SEX ISN'T ALWAYS THE SAME ONCE YOU'RE A PARENT

- SOMETIMES IT'S BETTER

Saying goes, if newlyweds drop a dime into a jar every time they have sex during the first year of marriage, and take one out for every sexual encounter thereafter, the dime supply will hold up fine. Think about that: more sex in twelve months than during all the years that follow in a typical lifetime union. True, it's just a saying—but for many of us married folks, it strikes close enough to home to cause concern. For those of us raising small children, or just about to, sayings like these heighten the panic that already plagues us regarding our slumping sex lives.

And for good reason. As a writer, I subscribe to twenty-three publications, including several specifically for women, parents, or both. Every week my mailbox bursts with articles about sex—how to have it, how to have it like you want it, and how to want to have it at all. This advice is not just for old, tired, married moms. Much of it is aimed at single, childless women, in committed relationships or still searching—women who are, thanks to Hollywood, enjoying what many of us secretly believe to be the most sexually exciting time of life.

If these women are worried about desire, what does that mean for those of us who are rising every hour all night long to nurse a baby, worrying about things like stump care and stretch marks, perineal tears and episiotomy stitches, sore nipples and C-sections, colic and cradle cap? If even single people who have the thrill of novelty and courtship on their side are too overworked, stressed out, and detached to feel desire, then where can that possibly leave those of us who are catapulting back and forth between the outer world and the mysterious, enclosed environment of a newborn human being totally dependent on us for its very survival?

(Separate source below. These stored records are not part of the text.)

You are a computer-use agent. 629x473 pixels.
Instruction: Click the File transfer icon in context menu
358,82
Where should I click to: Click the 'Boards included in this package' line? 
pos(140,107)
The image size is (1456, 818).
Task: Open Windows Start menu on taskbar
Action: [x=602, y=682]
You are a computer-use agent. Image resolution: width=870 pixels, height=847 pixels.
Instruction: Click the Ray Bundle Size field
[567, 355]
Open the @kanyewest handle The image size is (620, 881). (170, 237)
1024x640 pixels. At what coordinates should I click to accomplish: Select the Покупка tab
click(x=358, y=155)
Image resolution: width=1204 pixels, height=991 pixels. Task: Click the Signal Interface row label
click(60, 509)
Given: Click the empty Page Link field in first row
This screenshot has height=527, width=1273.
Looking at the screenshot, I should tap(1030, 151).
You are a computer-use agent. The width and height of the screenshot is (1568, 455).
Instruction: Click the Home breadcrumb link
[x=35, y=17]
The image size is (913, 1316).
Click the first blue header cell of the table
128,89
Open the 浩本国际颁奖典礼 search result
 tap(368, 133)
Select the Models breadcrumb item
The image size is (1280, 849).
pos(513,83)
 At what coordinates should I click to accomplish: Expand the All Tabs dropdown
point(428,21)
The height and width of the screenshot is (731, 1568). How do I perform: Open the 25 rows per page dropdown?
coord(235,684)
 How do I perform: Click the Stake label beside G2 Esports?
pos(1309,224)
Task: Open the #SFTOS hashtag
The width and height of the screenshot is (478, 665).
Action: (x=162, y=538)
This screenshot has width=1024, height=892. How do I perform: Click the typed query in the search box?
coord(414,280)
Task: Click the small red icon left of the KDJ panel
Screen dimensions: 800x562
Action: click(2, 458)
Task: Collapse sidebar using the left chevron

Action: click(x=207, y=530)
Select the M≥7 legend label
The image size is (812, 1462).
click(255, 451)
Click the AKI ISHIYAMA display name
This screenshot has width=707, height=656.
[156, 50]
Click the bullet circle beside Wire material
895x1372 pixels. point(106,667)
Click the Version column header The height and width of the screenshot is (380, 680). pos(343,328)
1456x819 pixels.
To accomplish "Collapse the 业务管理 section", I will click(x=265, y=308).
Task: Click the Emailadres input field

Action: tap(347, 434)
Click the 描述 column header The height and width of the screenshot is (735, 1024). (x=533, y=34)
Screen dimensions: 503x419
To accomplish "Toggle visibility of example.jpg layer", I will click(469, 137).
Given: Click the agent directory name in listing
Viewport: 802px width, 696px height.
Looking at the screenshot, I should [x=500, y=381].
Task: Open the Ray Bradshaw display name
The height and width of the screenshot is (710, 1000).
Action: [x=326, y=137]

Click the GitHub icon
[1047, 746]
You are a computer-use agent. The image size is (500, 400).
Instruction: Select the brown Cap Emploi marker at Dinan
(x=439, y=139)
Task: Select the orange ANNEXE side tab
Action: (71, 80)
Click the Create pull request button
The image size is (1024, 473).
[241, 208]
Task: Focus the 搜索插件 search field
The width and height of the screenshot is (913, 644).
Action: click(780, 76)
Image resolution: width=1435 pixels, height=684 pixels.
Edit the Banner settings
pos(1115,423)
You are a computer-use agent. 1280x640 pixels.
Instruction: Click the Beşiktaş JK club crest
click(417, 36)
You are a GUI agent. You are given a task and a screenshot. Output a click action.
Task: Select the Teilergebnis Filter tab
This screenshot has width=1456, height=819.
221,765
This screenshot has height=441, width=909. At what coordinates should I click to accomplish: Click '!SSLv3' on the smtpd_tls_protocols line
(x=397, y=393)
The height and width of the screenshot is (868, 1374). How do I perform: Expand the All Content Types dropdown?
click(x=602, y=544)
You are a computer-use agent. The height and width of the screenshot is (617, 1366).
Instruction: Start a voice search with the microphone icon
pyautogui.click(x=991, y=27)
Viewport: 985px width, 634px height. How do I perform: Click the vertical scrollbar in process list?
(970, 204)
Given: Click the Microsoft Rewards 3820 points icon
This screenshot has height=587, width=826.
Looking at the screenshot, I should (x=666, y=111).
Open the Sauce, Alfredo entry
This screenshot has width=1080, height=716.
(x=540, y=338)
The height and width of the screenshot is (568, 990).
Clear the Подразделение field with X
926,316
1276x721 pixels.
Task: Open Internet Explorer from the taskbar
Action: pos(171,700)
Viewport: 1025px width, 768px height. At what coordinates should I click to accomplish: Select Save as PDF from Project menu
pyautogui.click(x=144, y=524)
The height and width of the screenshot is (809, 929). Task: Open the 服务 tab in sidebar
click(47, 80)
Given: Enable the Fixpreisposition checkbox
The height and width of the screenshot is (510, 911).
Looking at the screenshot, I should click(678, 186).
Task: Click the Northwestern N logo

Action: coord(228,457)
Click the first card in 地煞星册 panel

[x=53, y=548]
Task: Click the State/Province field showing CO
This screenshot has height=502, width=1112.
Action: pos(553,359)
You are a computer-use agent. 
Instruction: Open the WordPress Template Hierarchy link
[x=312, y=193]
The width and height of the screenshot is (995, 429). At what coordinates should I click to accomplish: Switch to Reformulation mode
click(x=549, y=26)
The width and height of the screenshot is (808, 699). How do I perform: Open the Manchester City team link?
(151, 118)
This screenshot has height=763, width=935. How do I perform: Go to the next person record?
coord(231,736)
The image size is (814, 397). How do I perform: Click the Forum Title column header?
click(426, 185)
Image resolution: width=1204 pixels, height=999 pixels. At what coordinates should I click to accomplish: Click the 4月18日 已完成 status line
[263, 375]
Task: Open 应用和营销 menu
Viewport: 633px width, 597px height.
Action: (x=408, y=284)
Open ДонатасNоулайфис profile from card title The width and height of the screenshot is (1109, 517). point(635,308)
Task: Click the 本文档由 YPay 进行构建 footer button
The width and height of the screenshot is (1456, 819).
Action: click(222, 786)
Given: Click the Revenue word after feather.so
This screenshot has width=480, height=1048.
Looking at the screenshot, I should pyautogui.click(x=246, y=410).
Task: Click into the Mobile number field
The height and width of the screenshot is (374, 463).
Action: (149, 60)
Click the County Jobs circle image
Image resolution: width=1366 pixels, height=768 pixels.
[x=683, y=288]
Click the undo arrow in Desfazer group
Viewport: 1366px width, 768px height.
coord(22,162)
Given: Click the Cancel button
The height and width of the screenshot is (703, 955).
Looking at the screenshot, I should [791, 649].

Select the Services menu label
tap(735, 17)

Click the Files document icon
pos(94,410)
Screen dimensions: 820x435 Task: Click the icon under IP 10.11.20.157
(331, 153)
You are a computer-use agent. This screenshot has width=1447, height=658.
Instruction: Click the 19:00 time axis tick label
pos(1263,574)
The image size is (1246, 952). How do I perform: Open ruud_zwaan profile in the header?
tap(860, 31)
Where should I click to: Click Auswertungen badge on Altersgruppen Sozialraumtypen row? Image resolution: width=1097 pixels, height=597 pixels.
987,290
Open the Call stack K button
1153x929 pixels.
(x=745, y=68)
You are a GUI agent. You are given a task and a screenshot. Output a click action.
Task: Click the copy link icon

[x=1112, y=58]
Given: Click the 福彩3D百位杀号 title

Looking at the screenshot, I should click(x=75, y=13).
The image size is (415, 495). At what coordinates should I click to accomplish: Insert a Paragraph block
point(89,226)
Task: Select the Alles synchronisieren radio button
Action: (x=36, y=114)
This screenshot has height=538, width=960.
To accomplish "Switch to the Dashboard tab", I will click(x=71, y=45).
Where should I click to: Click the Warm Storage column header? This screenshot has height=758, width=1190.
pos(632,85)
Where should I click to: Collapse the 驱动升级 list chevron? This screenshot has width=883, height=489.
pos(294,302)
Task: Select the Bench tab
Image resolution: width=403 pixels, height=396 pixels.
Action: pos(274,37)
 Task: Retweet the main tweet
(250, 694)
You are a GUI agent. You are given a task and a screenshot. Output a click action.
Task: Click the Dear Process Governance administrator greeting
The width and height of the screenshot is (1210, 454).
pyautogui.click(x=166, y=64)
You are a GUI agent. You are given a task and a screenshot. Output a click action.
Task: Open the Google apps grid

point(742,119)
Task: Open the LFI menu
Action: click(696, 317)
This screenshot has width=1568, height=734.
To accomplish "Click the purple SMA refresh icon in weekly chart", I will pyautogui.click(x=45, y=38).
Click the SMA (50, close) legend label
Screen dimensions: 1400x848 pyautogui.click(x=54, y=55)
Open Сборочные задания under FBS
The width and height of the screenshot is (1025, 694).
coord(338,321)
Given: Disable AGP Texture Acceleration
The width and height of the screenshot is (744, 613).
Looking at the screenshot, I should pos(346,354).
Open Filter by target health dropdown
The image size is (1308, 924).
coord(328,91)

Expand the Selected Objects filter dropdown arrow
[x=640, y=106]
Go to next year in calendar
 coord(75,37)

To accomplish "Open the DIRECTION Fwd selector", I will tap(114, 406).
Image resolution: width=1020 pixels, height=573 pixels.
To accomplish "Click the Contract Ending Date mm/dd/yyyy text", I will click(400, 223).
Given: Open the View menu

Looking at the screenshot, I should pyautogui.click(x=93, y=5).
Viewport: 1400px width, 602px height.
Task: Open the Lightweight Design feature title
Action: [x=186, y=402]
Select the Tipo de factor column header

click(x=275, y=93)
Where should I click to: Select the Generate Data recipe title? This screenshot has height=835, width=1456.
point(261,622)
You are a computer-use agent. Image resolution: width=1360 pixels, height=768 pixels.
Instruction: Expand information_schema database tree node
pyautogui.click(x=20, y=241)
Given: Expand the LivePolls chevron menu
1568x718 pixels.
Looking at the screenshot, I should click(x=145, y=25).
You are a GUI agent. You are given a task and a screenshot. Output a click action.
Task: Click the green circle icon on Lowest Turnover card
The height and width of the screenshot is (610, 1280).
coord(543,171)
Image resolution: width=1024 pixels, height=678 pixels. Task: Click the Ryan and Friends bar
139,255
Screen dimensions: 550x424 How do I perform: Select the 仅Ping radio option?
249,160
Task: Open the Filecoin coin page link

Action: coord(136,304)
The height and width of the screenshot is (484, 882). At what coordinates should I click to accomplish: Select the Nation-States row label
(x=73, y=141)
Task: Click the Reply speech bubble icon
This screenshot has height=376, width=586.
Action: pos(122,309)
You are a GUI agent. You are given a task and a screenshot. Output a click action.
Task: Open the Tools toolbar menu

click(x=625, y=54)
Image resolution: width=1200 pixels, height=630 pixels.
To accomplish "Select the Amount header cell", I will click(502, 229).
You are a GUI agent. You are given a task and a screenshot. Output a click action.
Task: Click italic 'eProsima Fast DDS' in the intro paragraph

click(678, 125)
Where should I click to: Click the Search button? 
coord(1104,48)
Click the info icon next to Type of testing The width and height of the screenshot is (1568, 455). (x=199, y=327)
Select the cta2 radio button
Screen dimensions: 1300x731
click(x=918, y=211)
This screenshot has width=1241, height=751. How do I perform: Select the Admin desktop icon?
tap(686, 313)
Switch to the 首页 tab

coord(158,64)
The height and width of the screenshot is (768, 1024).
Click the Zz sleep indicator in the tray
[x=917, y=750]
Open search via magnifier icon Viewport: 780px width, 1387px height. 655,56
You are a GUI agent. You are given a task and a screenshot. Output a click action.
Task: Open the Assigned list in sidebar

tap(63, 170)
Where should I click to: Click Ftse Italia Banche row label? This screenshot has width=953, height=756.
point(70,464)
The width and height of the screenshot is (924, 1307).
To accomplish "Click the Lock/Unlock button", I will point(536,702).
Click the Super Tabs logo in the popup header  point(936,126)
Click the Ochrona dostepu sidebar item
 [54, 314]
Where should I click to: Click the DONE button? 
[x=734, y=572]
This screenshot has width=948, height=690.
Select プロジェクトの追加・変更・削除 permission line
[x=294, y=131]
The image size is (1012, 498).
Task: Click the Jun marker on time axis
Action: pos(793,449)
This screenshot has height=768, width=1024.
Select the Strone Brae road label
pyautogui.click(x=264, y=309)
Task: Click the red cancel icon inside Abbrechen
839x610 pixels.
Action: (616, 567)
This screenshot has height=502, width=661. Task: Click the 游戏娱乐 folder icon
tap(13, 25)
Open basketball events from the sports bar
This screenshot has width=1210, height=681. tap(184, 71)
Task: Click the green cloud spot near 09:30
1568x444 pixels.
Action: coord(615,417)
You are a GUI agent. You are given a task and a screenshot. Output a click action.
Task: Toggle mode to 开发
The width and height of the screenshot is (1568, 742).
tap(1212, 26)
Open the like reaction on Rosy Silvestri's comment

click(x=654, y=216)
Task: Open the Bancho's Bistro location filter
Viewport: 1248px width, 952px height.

All this, while still juggling either the same career demands and uncertainty as the rest of the planet, or the financial panic of a single income—or both, when even two incomes don't stretch far enough to cover the costs of family life and day care?

I have always considered a vital sex life essential to a healthy marriage. Sex is the aspect of romantic, monogamous partnership that sets it apart from all other relationships. Sex moves two people beyond friendship into a plane that surpasses the ordinary and allows for nurturing on a physical, emotional, and even spiritual level. Based on that belief, I used to be naively judgmental of other couples who admitted to a slowdown in lovemaking. Once, very early in our marriage, my husband and I attended a party at which I found myself getting acquainted with the wives of his friends, most of whom had been married about five years. As I listened to those women joke about their lack of interest in sex, all I could think of was how I would never let that happen to me, and my marriage. In one quick swoop I plopped those couples into a category of passionless, dried-up has-beens, and simultaneously patted myself on the back for being better than that.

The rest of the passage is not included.